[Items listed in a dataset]
- - -

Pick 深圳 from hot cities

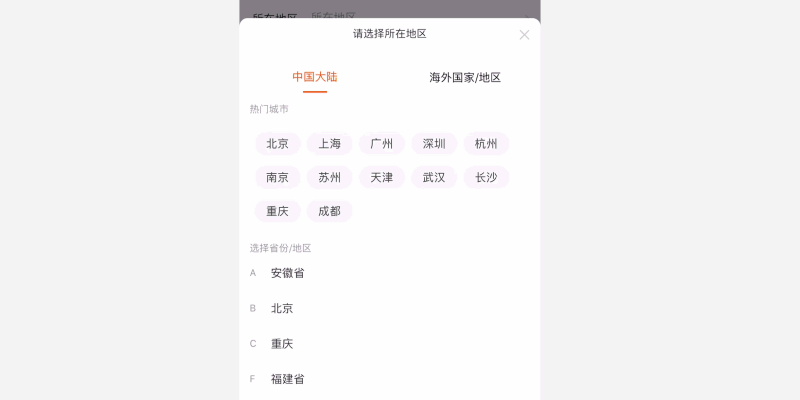(x=434, y=143)
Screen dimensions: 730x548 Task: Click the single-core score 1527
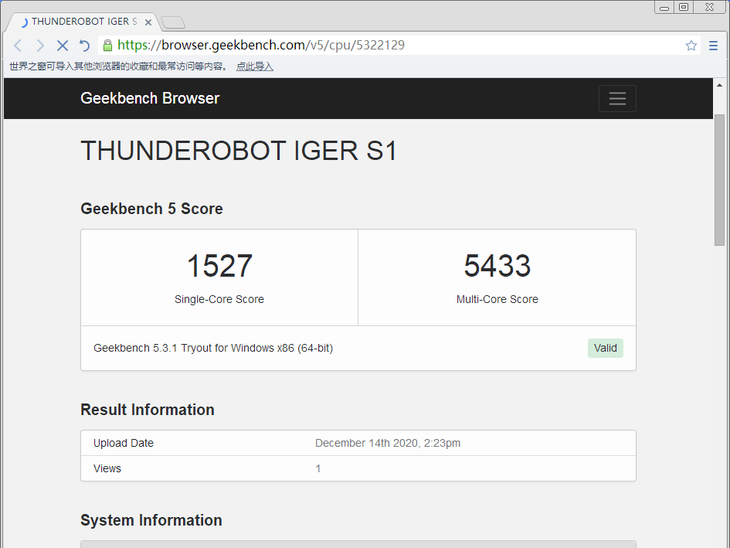(x=219, y=266)
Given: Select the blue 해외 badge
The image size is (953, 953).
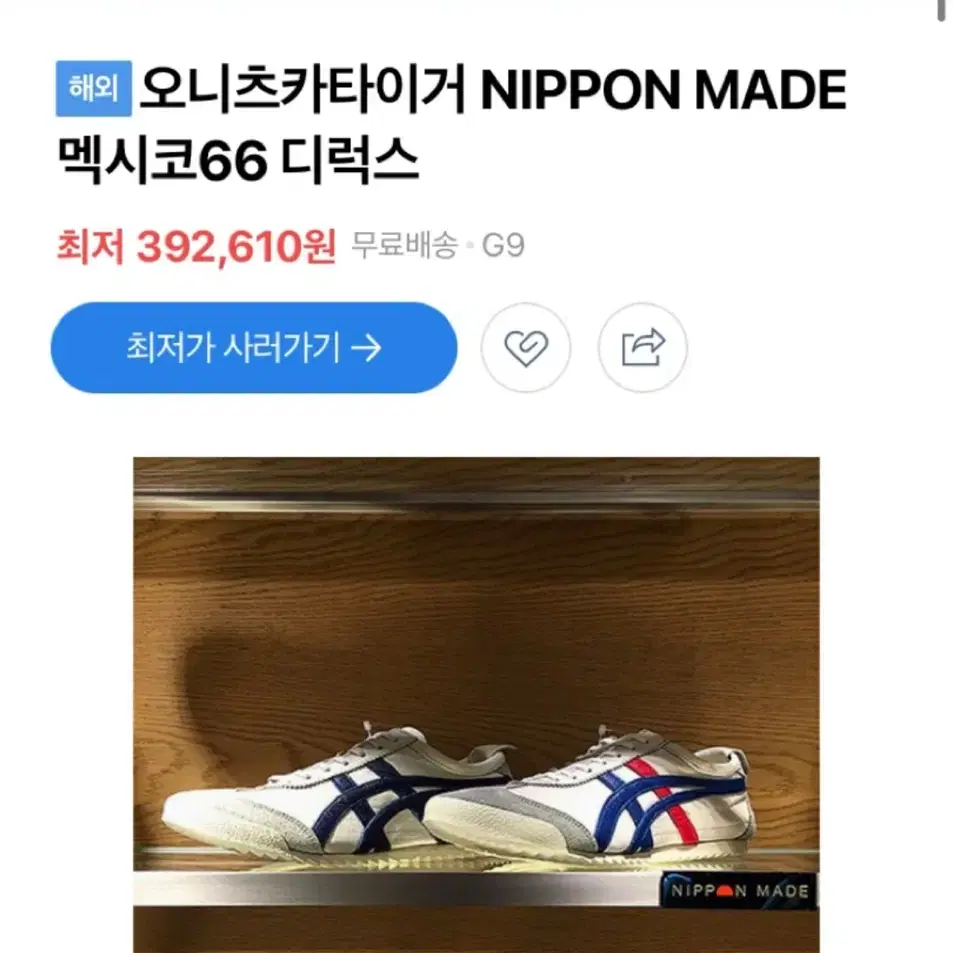Looking at the screenshot, I should point(94,88).
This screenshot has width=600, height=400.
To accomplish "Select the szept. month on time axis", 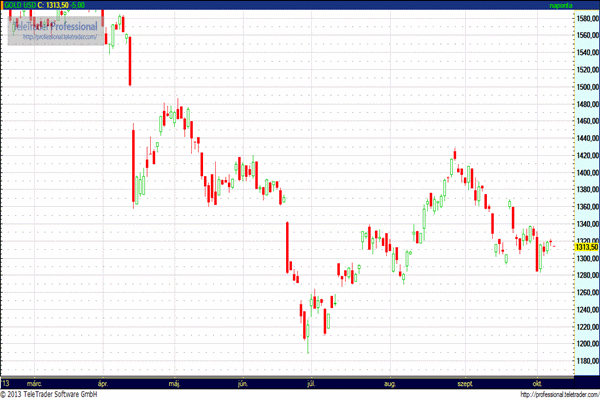I will [464, 383].
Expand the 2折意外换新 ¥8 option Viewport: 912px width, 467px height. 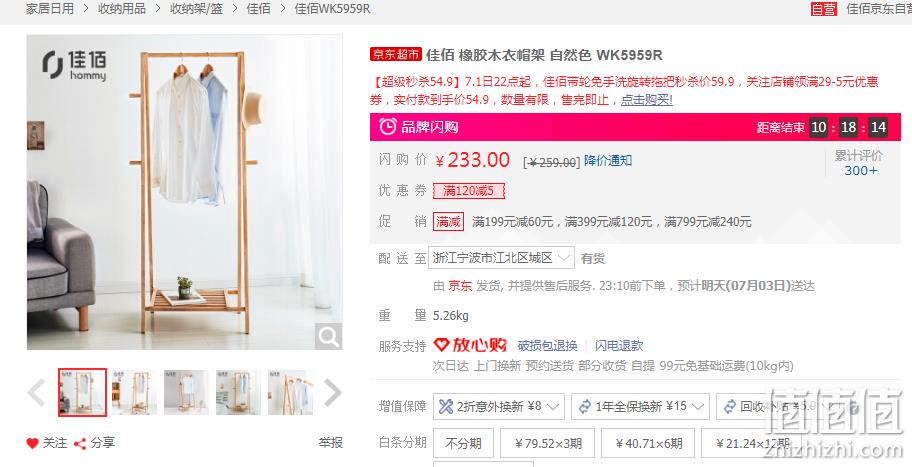click(x=498, y=407)
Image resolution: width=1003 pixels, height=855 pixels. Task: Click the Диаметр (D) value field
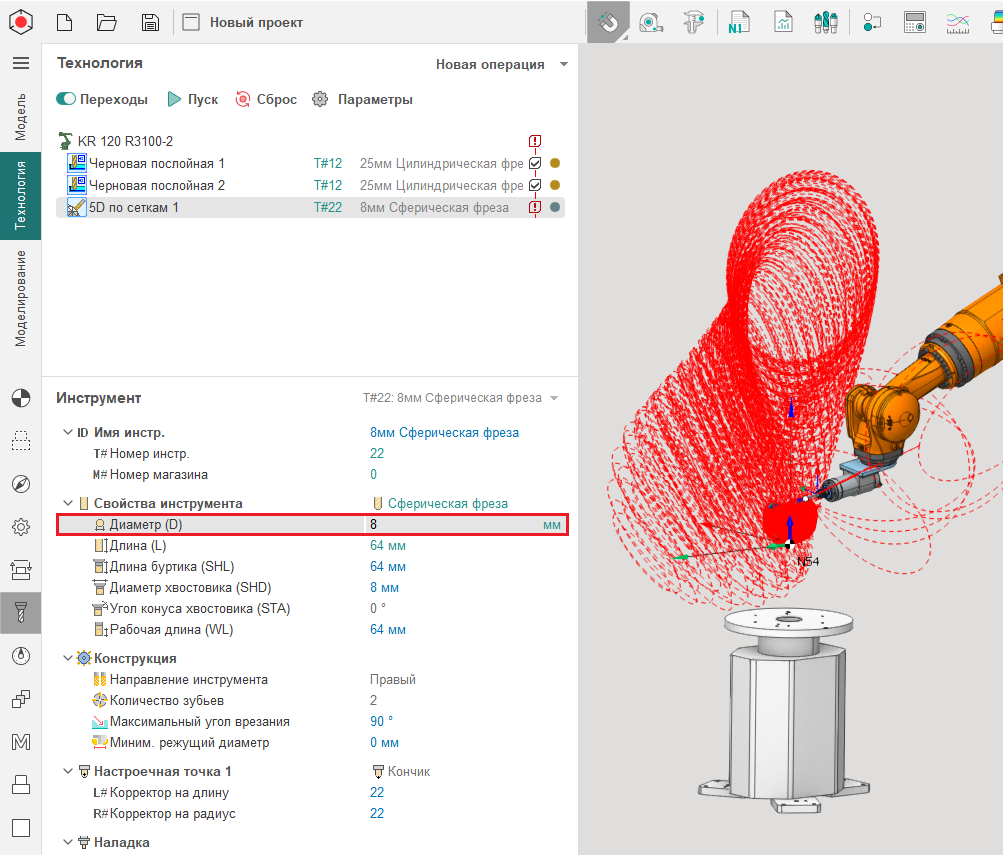(450, 524)
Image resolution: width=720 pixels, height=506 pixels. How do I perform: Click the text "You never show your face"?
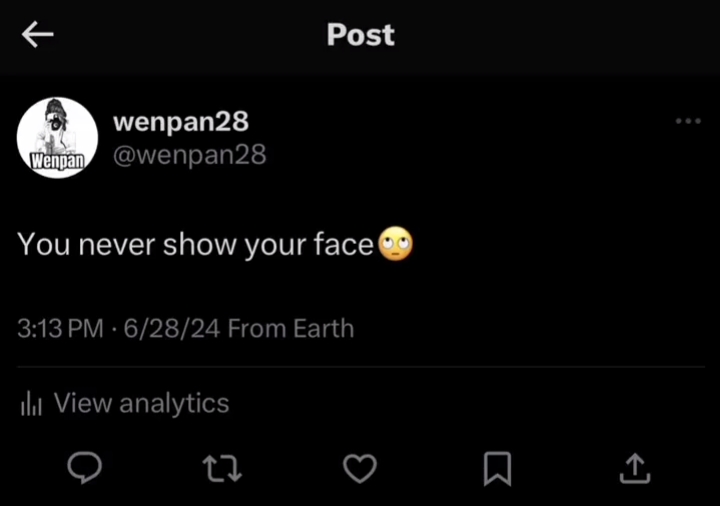tap(195, 244)
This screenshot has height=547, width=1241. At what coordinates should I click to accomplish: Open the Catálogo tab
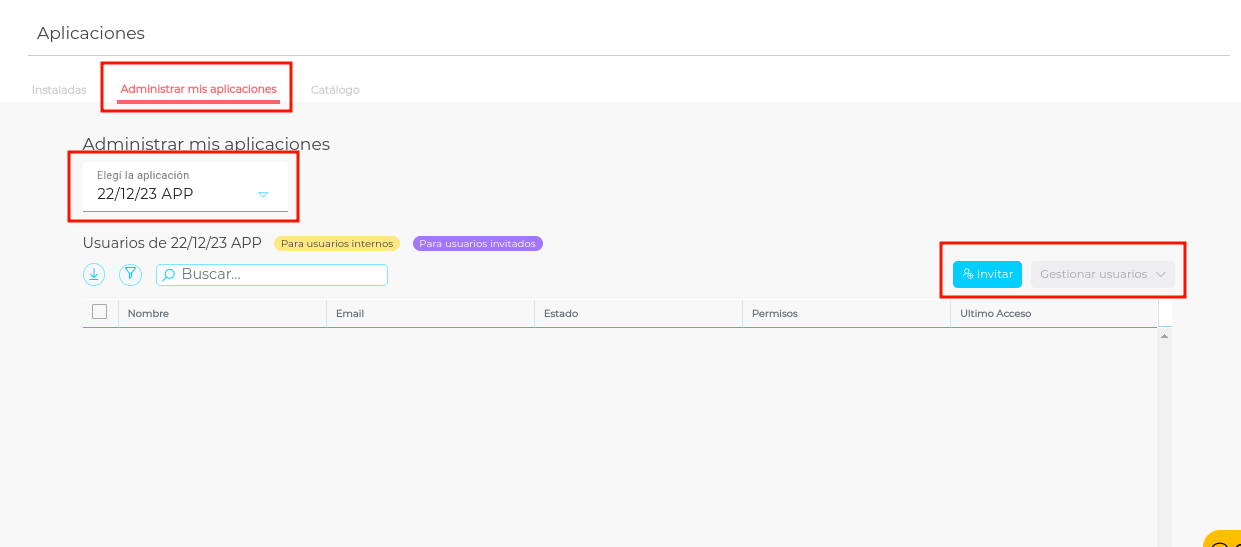click(335, 90)
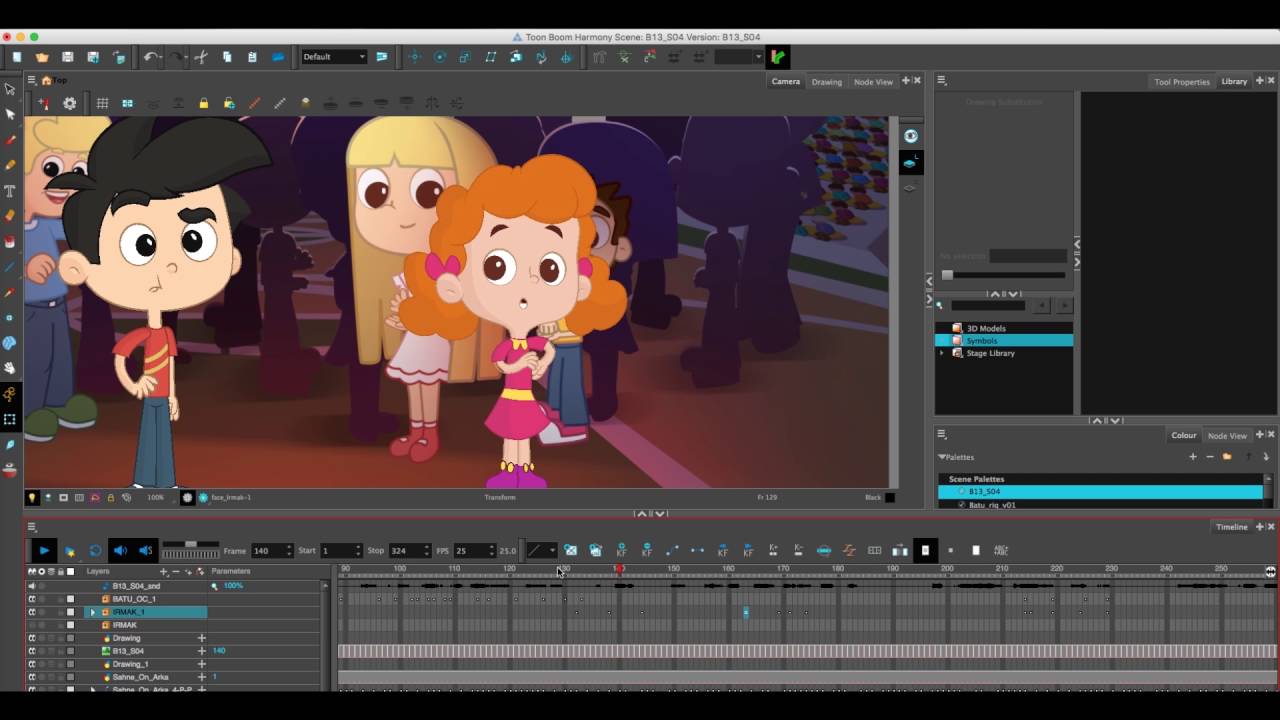Select the Eraser tool
The height and width of the screenshot is (720, 1280).
(10, 215)
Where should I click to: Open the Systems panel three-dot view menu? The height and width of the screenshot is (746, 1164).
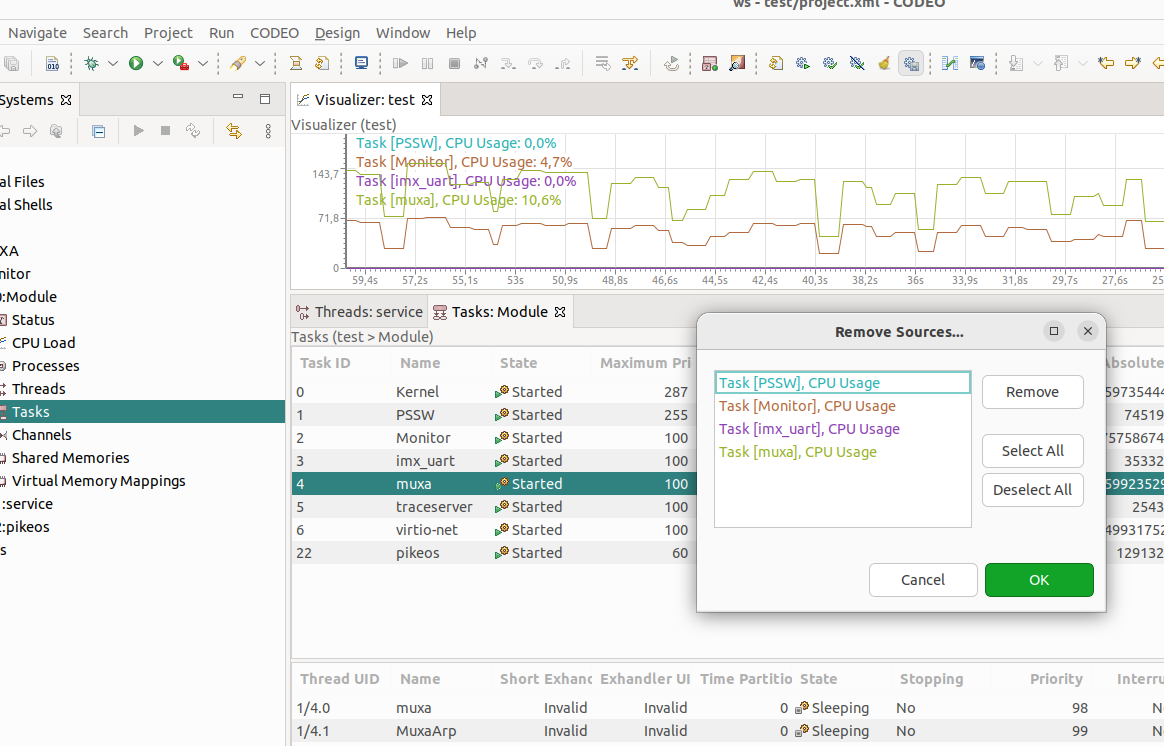pyautogui.click(x=268, y=131)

- - -

Set the pictures aside and restate word for word only the lines from the line containing "Image resolution: width=720" through the end of the entries above, both included.

- _Written answer_
Image resolution: width=720 pixels, height=506 pixels. How do I perform: Click the text "You never show your face"?
tap(195, 244)
This screenshot has height=547, width=1241. At what coordinates should I click to accomplish: Open the Catálogo tab
click(335, 90)
Select the Eraser tool
The height and width of the screenshot is (720, 1280).
(10, 215)
Where should I click to: Open the Systems panel three-dot view menu? The height and width of the screenshot is (746, 1164).
pyautogui.click(x=268, y=131)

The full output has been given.